La comunidad de Navarra ha puesto en marcha una ambiciosa estrategia para fortalecer la sostenibilidad de su industria turística y enogastronómica, inyectando un capital de 3,3 millones de euros. Esta inversión se materializa a través de seis programas de apoyo, diseñados para optimizar la gestión ambiental, promover la eficiencia energética y salvaguardar los establecimientos ante posibles contingencias. Dicha iniciativa forma parte de la Actuación de Cohesión de Destinos (ACD) 'Navarra Rural', financiada por los fondos Next Generation de la Unión Europea y respaldada por el Plan de Recuperación, Transformación y Resiliencia del Gobierno español, lo que subraya un compromiso firme con un modelo turístico más respetuoso con el entorno.

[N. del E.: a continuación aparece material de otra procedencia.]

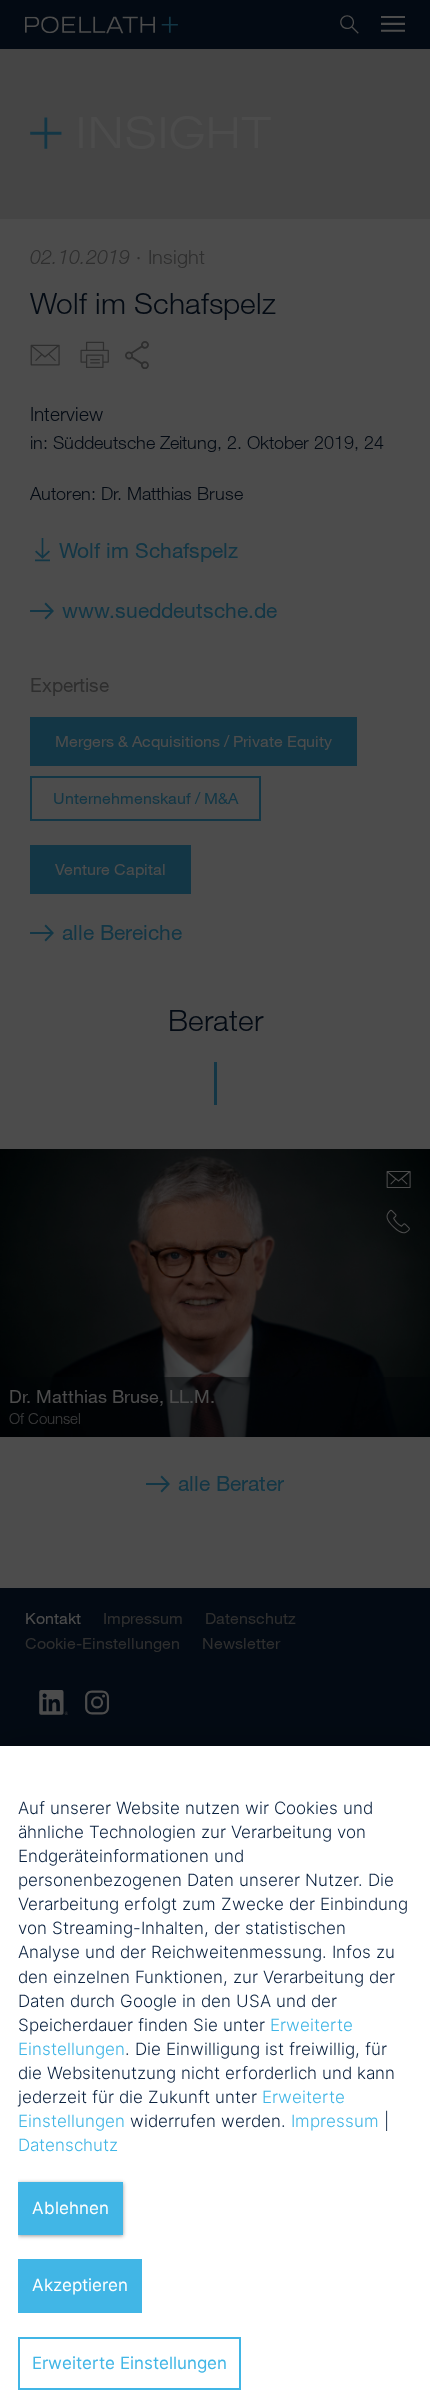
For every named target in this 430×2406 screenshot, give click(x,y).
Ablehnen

Dentro de estas acciones, se han asignado 250.000 euros para la mejora de la gestión de residuos en pequeñas y medianas empresas turísticas, y 750.000 euros para estimular la movilidad sostenible, beneficiando ya a 38 empresas con un total de 380.880 euros. Adicionalmente, el sector enogastronómico recibe un impulso significativo con dos convocatorias que suman 645.000 euros. Las subvenciones para la gestión de residuos cubren el 80% de la inversión elegible, mientras que las de movilidad sostenible y eficiencia energética oscilan entre el 50% y el 70%.

Un aspecto clave de la estrategia navarra es la modernización de los equipos, destinando un millón de euros a la sustitución de electrodomésticos antiguos por modelos de bajo consumo. Esta medida, que cubre el 80% de la inversión, ha beneficiado a 64 empresas turísticas con 625.000 euros. Finalmente, se han invertido 868.000 euros para reforzar la autoprotección de los establecimientos ante riesgos como incendios e inundaciones, garantizando así un entorno más seguro y resiliente para el turismo.

En su conjunto, la región de Navarra está reforzando su posición como destino líder en turismo responsable, demostrando cómo la colaboración entre administraciones y la utilización eficaz de los recursos europeos pueden generar un impacto positivo y duradero en el sector. Este plan integral no solo fomenta el respeto por el medio ambiente, sino que también impulsa la competitividad y la seguridad de las empresas turísticas, asegurando un futuro más próspero y equilibrado para la región.